After figuring out that illustrations generate more revenue per image than photographs (see my previous post for details), I decided to examine which illustration categories do best. From a previous study of Index Stock's 2400 categories and subcategories, I had spotted certain hot spots. I expected sales by category for illustrations to closely follow the pattern of our overall library.
I was surprised to see some major differences. (Please note that my review uses only the 11,000 illustrations in our library. This is a relatively small set of images to study, and this collection does not have the coverage of subjects that our 1,000,000 image general library has.) In particular, people illustrations didn't do nearly as well as people images in general and concept illustrations were quite low. Here is a comparison of the ranking of all categories for illustrations and our overall collection. (I've linked the top fifteen to the relevant images, for your viewing pleasure!)
|Illustration Rank||Category||Overall Rank|
|29||Nature & Scenic||32|
|40||Sport & Leisure||42|
Some categories didn't generate any illustration licenses at all, during the period I studied.

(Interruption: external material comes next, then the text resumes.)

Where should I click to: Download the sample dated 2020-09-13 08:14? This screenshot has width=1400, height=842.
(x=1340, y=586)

They included some fairly popular categories in the overall collection, such as "Crowd," "Farm Animal," "Dog," "Native American," and "Toy & Hobby." These should probably be target areas for those creating new illustrations.
When I dug down into the subcategory level, I saw a few particularly interesting areas:
Historical women. We have some great old poster-style images, that are doing well.
Nature & Scenic, desert. Hard to convey the dry landscape of a desert, with a photo. An illustration can put back in the contrast and colors that the eye sees, and the lens misses.
I've mentioned before that royalty free tends to undercut image pricing in the areas it has penetrated. There is a concentration of royalty free illustrations in the popular people and concept categories. This may be why the revenue of these categories is lower than expected.
If you are an illustrator, my information should encourage you. There are good opportunities to license your work via the rights managed market--or via royalty-free, if that is your direction. Go for simple images, with a central object or theme that is easily described. Use lots of color and take advantage of the power of illustration, to exaggerate the subject a bit. The result is likely to be a high-earning image and the envy of the mere photographers, who share space with you on sites such as ours.